高級時計はテクノロジー20%、デザイン80%

【水谷】ニールズさんは、昨年2月にフレデリック・コンスタントの実務責任者に着任しました。ブランドトップに任命された時の心境は?

【ニールズ】非常に光栄に感じました。2012年にフレデリック・コンスタントに入社して6年ほどたち、直近はワールドワイドのセールス部門の責任者でしたが、もっと責任の重いものを任せてもらえるということで、とてもやりがいを感じましたね。

【水谷】ピーターさんは、なぜニールズさんを任命したのでしょう? プロダクトやマーケティングの責任者を選ぶこともできたはずですよね。

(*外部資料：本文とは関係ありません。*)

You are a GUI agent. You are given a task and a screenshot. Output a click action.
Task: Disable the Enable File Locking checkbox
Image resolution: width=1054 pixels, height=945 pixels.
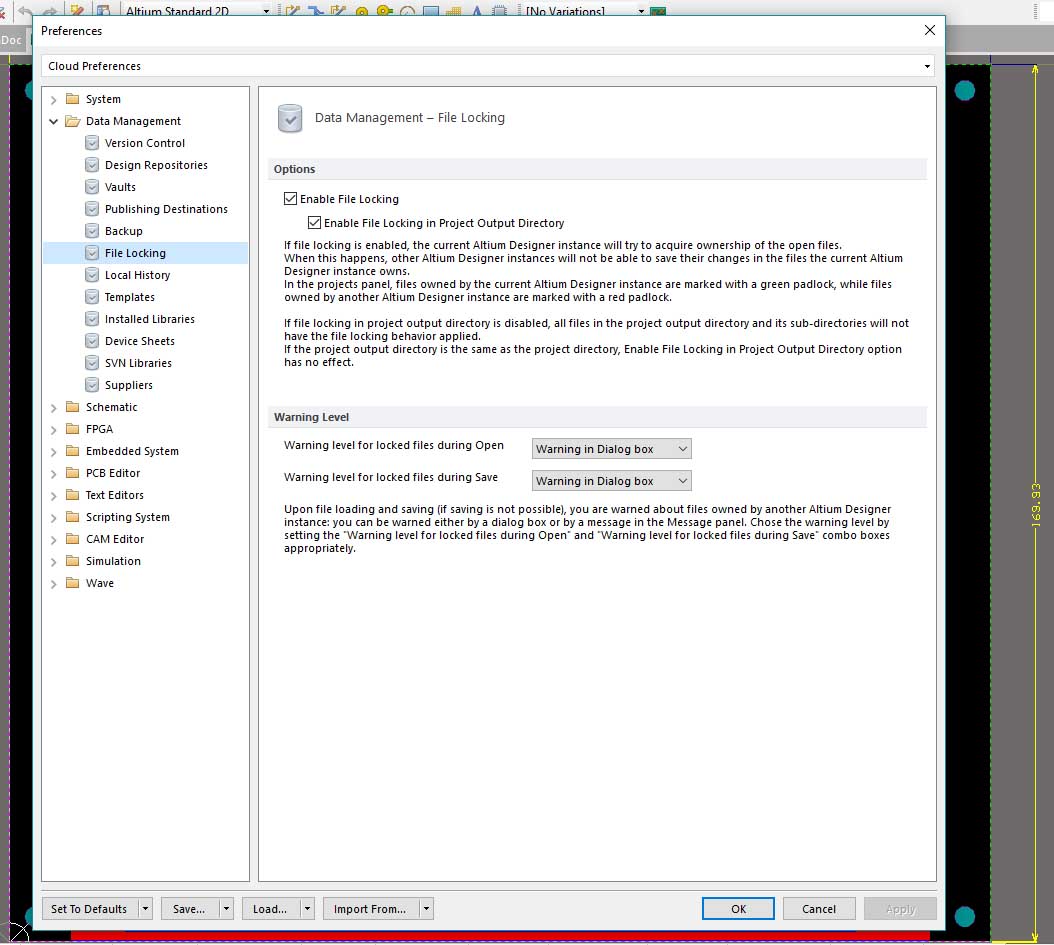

【ピーター】セールス、プロダクト、マーケティングということではなくて、経営する力、マネジメントの能力に注目したのです。われわれのブランドは100人規模の会社で、ヨーロッパやアメリカ、アジアなど世界各地に支社があります。また、プロダクトやマーケティング、ディストリビューションの各部門にはそれぞれ責任者がいます。これらの組織や人をまとめて、やる気を起こさせ、会社を導いていける人という点で選んだのです。

ピーター・C・スタース氏。フレデリック・コンスタントのほかアルピナ、アトリエ・デモナコを持つフレデリック・コンスタントグループの社長

【水谷】ピーターさんは時計業界以外でも働いた経験がおありです。時計ブランドを経営することは、一般的な会社を経営することと異なるものでしょうか?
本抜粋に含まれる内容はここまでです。